Embryo implantation is a complex process regulated by a network of biological molecules. Recently, it has been described that fractalkine (CX3CL1, FKN) might have an important role in the feto-maternal interaction during gestation since the trophoblast cells express fractalkine receptor (CX3CR1) and the endometrium cells secrete fractalkine. CX3CR1 controls three major signalling pathways, PLC-PKC pathway, PI3K/AKT/NFκB pathway and Ras-mitogen-activated protein kinases (MAPK) pathways regulating proliferation, growth, migration and apoptosis. In this study, we focused on the molecular mechanisms of FKN treatment influencing the expression of implantation-related genes in trophoblast cells (JEG-3) both in mono-and in co-culture models.
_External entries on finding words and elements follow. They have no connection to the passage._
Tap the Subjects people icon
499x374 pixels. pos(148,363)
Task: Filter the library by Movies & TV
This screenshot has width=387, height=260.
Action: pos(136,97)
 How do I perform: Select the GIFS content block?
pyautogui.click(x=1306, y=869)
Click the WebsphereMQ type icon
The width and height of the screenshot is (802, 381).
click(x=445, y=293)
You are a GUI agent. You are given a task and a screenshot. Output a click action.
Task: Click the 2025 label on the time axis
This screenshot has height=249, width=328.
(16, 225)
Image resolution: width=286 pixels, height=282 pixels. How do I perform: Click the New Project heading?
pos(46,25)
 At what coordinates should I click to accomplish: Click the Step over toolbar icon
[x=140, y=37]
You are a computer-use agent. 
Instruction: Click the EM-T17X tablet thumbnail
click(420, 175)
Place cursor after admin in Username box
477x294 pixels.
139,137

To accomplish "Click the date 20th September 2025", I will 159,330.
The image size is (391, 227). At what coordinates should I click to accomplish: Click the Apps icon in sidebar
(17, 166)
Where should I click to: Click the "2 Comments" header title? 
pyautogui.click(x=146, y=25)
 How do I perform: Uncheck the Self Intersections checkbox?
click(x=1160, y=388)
Our results reveal that FKN acted in a concentration and time dependent manner on JEG-3 cells. FKN seemed to operate as a positive regulator of implantation via changing the action of progesterone receptor (PR), activin receptor and bone morphogenetic protein receptor (BMPR). FKN modified also the expression of matrix metalloproteinase 2 and 9 controlling invasion. The presence of HEC-1A endometrial cells in the co-culture contributed to the effect of fractalkine on JEG-3 cells regulating implantation. The results suggest that FKN may contribute to the successful attachment and implantation of embryo.